#### PAGE EXTRACT
_ _ _ _

American Pain Society
- Formation: March 6, 1977
- Dissolved: June 2019
- Type: Multidisciplinary community of scientists, clinicians and other professionals
- Headquarters: 8735 W. Higgins Road, Suite 300, Chicago, IL 60631
- Membership: >2,500
- Official language: English
- President: Roger Fillingim, PhD
- Key people: Chief Executive Officer: Carly Reisner
- Website: https://web.archive.org/web/20190829194735/http://americanpainsociety.org/

= American Pain Society =

The American Pain Society (APS) was a professional membership organization and a national chapter of the International Association for the Study of Pain (IASP). The organization closed in 2019 amid the opioid epidemic as the organization faced allegations that it colluded with opioid producers to promote opioids.

==History==
Around the time of Purdue Pharma releasing OxyContin into the market in 1996, the society introduced "pain as 5th vital sign" campaign.
APS was reported to be one of several nonprofit groups that advocated use of opioid painkillers contributing to the Opioid epidemic in the United States.

_ _ _ _

#### PROBLEM
Continue the article on the American Pain Society from the point where it ends.

#### DATA SHOWN
_ _ _ _

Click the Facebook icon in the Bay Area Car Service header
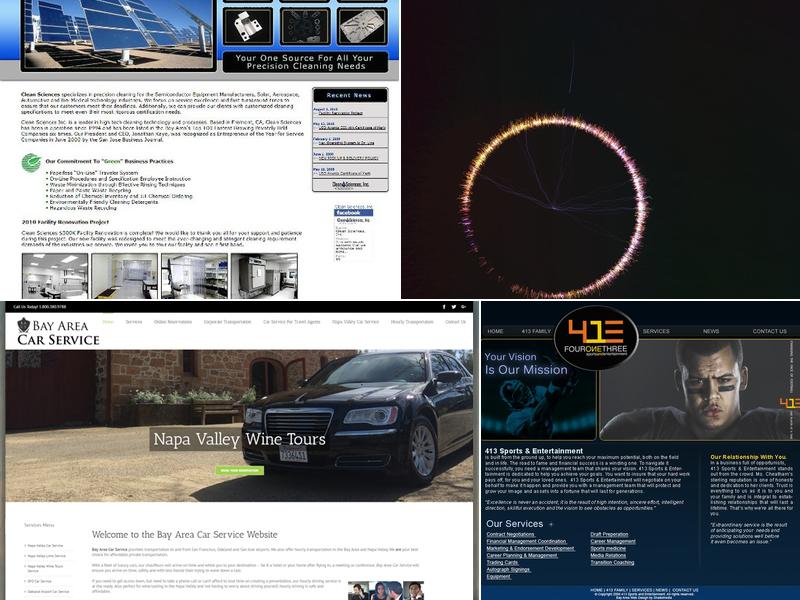This screenshot has height=600, width=800. click(444, 307)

_ _ _ _

#### OUTPUT BELOW
In June 2019, the APS was forced to close amid allegations that it colluded with pharmaceutical companies producing opioids. The APS claimed that the reason for the bankruptcy was the numerous legal expenses which resulted from lawsuits claiming the organization was acting as a front group for opioid drugmakers. The Chronicle of Higher Education reported that several former APS members are organizing a new society called the U.S. Association for the Study of Pain.

==ACTTION-APS Pain Taxonomy==
Together with The Analgesic, Anesthetic, and Addiction Clinical Trial Translations Innovations Opportunities and Networks (ACTTION) partnership with the FDA, the APS developed the ACTTION-APS Pain Taxonomy (AAPT) to provide a consistent diagnostic system for chronic pain disorders.

==Publications==
The society's official journal was titled The Journal of Pain, and published by Elsevier. The society had issued a total of nine guidelines throughout its period of existence.